There are tangible successes (the average age of my collection went from 1984 to 1996), and far more intangible successes. The other day I was watching a group of students in an Improv class do their final performance, and one of the games they played was "World's Worst" (the audience suggests job titles, and the performers do their interpretation of what the "world's worst ___________" would be like). Curious to see what they would come up with, I called out, "librarian." Afterwards, a student came up to me and said, "I couldn't think of anything. How do you be a bad librarian?"
I have dozens of stories like that to carry with me (seriously, I keep them in a file for when I need cheering up), and as proud as I am of the program I've built and the lessons I've taught, what I'm proudest of are the relationships I've built with students and teachers. Knowing that students leave this school with a positive impression of librarians and libraries is one of the greatest things I've ever accomplished.
When I first started to tell people I was planning on leaving my position and
going back to school next year, several people said, "they're never going to be able to fill your shoes." To which I would reply with the line
often attributed to Charles De Gaulle: "The graveyards are full of indispensable men." I do appreciate the sentiment more deeply than I can express, but I also believe that everyone is replaceable. No, the new librarian will not be like me. Which is fine. Good, even. I will know that the library is truly an integral part of the school if someone else can step in, take over, and keep it moving forward.
I've been asked what I want to see continue after I'm gone. What I most want to continue is not a specific program or unit (though I hope many of them keep happening and continue to get better), but the feeling faculty and students have about the library--that it's a place you can come with all kinds of questions and ideas and find support and encouragement.
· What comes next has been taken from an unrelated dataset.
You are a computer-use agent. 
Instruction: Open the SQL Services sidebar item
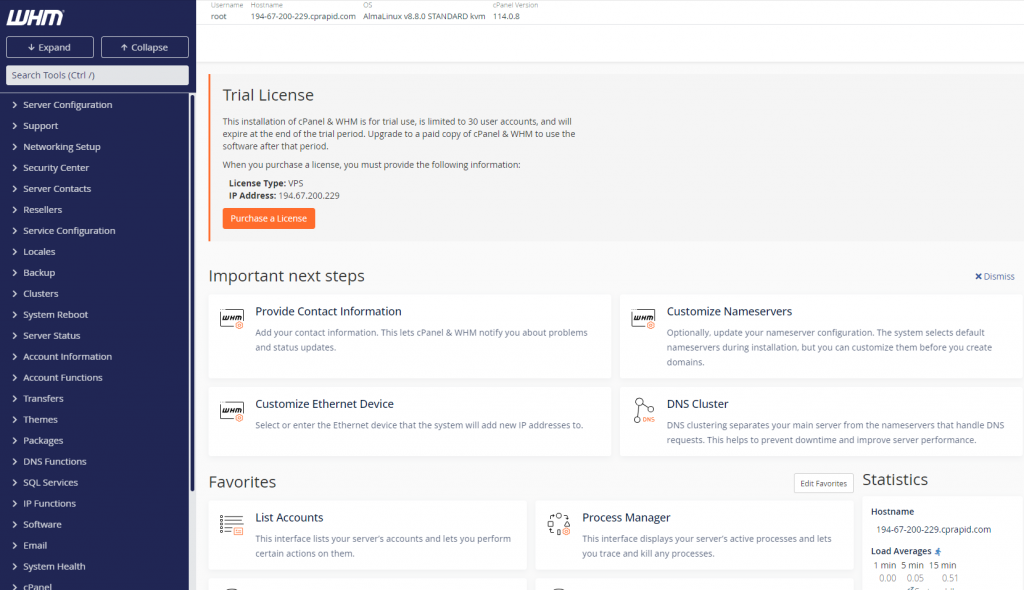tap(50, 483)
I know many people are capable of doing that, but it's not something I know how to write in a manual. But I also know it's something I didn't do on my own, and that that feeling will persist long after I'm gone. I will know I've been successful if faculty and students don't just feel this way about me and our library, but about
all libraries and librarians.
But I do worry about that sometimes. How much of the success of my program is built on what I do, and how much is built on who I am--the personal connections I make with faculty and students? As much as I believe that you can't build a program on a personality, I know that in no small part what I
do is successful because of who I
am. What becomes of a program that has a specific personality as its cornerstone? It will take time for the new librarian to build the same relationships and connections, but it is possible. The foundation is made of a solid philosophy of librarianship that I believe will endure.
I also know that the colleagues I'm leaving behind are interested in building those relationships with a new librarian, because they are the same colleagues who welcomed me and helped me build this program. I want to thank them for so many things: for sharing their good ideas with me, and letting me jump on board; for jumping on board when I shared my (good and. . . less good) ideas with them; for pushing back, as it helped me refine what I believe in and what I think is important; for being so passionate about what they do, and sharing that passion with me; for laughing with me--and laughing
at me when I needed it.
I'm going to miss working with them. All of them. Really.
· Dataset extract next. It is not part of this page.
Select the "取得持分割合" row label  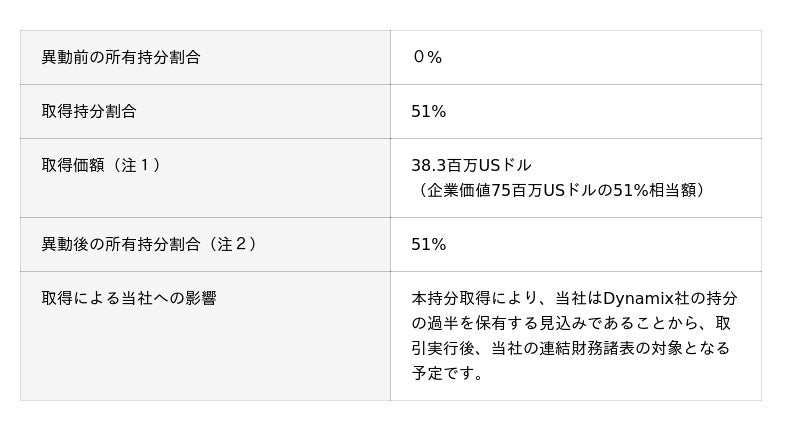click(89, 112)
The thing I'm struggling with most about being a full-time student next
year is that I won't be working with students on a day-to-day basis. I
didn't really realize how important that is to me until I was faced with
not having that as part of my day. Realizing that has been a valuable
confirmation that I am in exactly the right line of work for me--and
also made saying goodbye to students at yesterday's graduation
particularly difficult.
As anxious (and overwhelmed and excited
and nervous) as I am about this next step, I am eager to take the
philosophy of education I've developed while working as a school
librarian and think about how to apply it to schools as a whole.
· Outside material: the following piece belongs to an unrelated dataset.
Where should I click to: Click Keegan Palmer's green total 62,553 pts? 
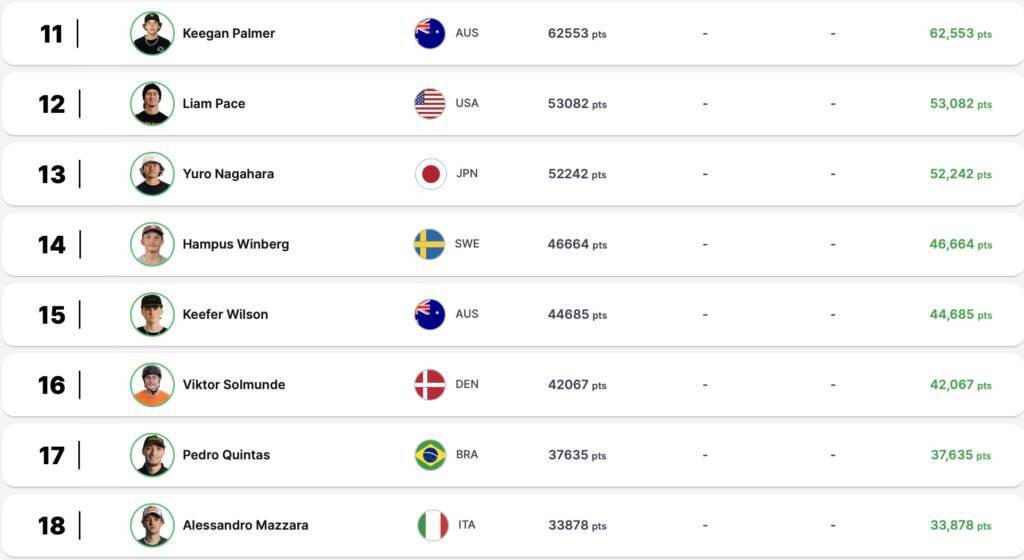point(960,33)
I know I haven't written much this year. It has been, as you might imagine, a tumultuous year, and so much of what I've been thinking about has been hard to put into words. I have struggled with writing this post, because I want the people I work with to know how truly important they've been to me, and I want people reading this from afar to know how truly incredible the people I work with are.
I think work that you're passionate about always feels a bit like pushing a boulder up a mountain, and I am so, so grateful to have had so many people pushing this boulder with me. I couldn't have done it without you.